**Kumpulan Latihan**
1/ Menurut bagian teks tentang rumah keluarga, berapa luas tanah yang dibeli ayah di Bandung Utara?
2/ Sebutkan semua kota yang pernah menjadi tempat tinggal keluarga itu menurut bagian teks. Tulis setiap kota satu kali saja.
3/ Ketik ulang bagian teks tentang rumah keluarga, mulai dari kata-kata "Setelah kami pindah" dan berhenti setelah "lantai ke tiga.".

Setelah kami pindah dari Denpasar ke Bandung, ayah dan ibu mulai berpikir untuk memiliki rumah sendiri. Selama ini hal tersebut tidak terwujud, karena kami terus menerus pindah, mulai dari Bandung, ke Surabaya, Babat, Bandung, Sibolga, Denpasar dan Bandung. Ayah lalu membeli sebidang tanah di daerah Bandung Utara, seluas kira-kira 1.000 m2.
Saat paman ke Bandung, ayah dan ibu mengajak beliau meninjau lokasi tersebut. Lokasinya sendiri memang agak sedikit ajaib, karena berada di bukit, sehingga memiliki 3 tingkatan ketinggian. Tidak kehabisan akal, paman menggambar bangunan tersebut dengan memanfaatkan tingkatan tersebut, sehingga meski rumah kami 3 lantai, namun lantai kedua dapat dicapai melalui tangga dengan hanya naik setengah level, demikian juga dari lantai ke dua menuju lantai ke tiga.
Paman menggambar rumah idaman tersebut dengan santai, di meja makan, sambil berusaha mengakomodasi semua keinginan kami. Sehingga masing2 kami memiliki kamar sendiri, sesuatu yang sudah sangat lama kami impikan. Maklumlah saat di tinggal di rumah kontrakan di jalan Galunggung, aku dan abang sekamar, ayah dan ibu sekamar dengan adikku , hanya kakak yang mendapatkan kamar sendirian.

**Data Tercatat**
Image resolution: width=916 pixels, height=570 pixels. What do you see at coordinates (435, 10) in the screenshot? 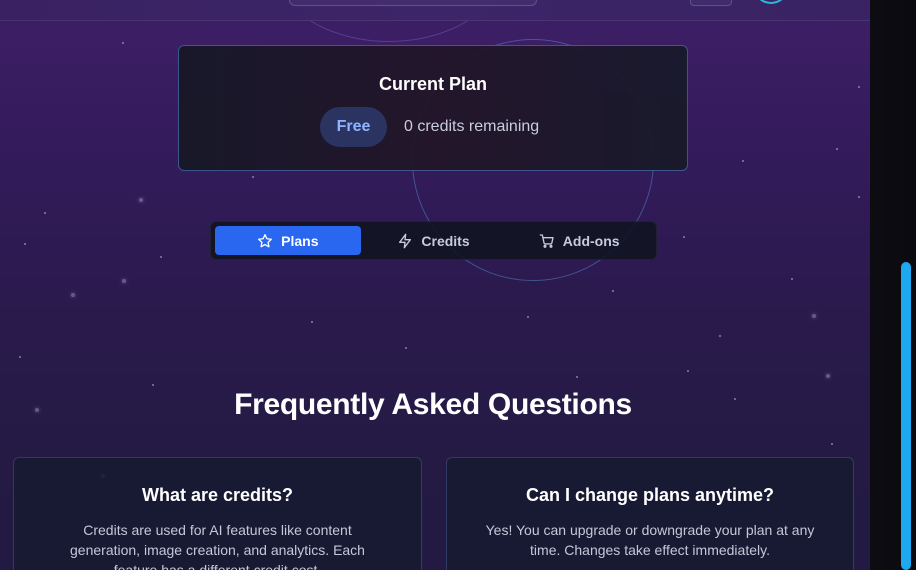
I see `top-navigation-bar` at bounding box center [435, 10].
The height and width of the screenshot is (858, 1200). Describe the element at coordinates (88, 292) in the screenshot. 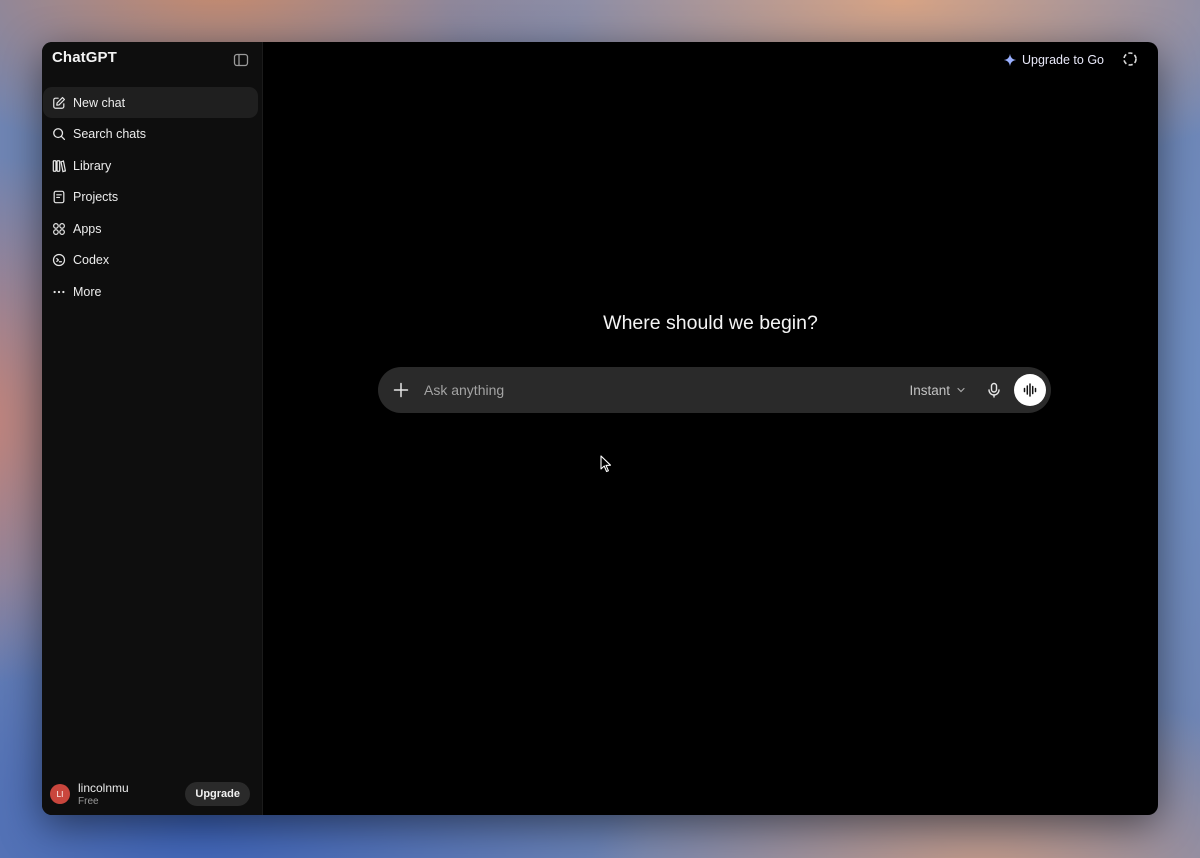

**Jawaban per Nomor**
1/ Kira-kira 1.000 m2.

2/ Bandung, Surabaya, Babat, Sibolga, Denpasar

3/
Setelah kami pindah dari Denpasar ke Bandung, ayah dan ibu mulai berpikir untuk memiliki rumah sendiri. Selama ini hal tersebut tidak terwujud, karena kami terus menerus pindah, mulai dari Bandung, ke Surabaya, Babat, Bandung, Sibolga, Denpasar dan Bandung. Ayah lalu membeli sebidang tanah di daerah Bandung Utara, seluas kira-kira 1.000 m2.
Saat paman ke Bandung, ayah dan ibu mengajak beliau meninjau lokasi tersebut. Lokasinya sendiri memang agak sedikit ajaib, karena berada di bukit, sehingga memiliki 3 tingkatan ketinggian. Tidak kehabisan akal, paman menggambar bangunan tersebut dengan memanfaatkan tingkatan tersebut, sehingga meski rumah kami 3 lantai, namun lantai kedua dapat dicapai melalui tangga dengan hanya naik setengah level, demikian juga dari lantai ke dua menuju lantai ke tiga.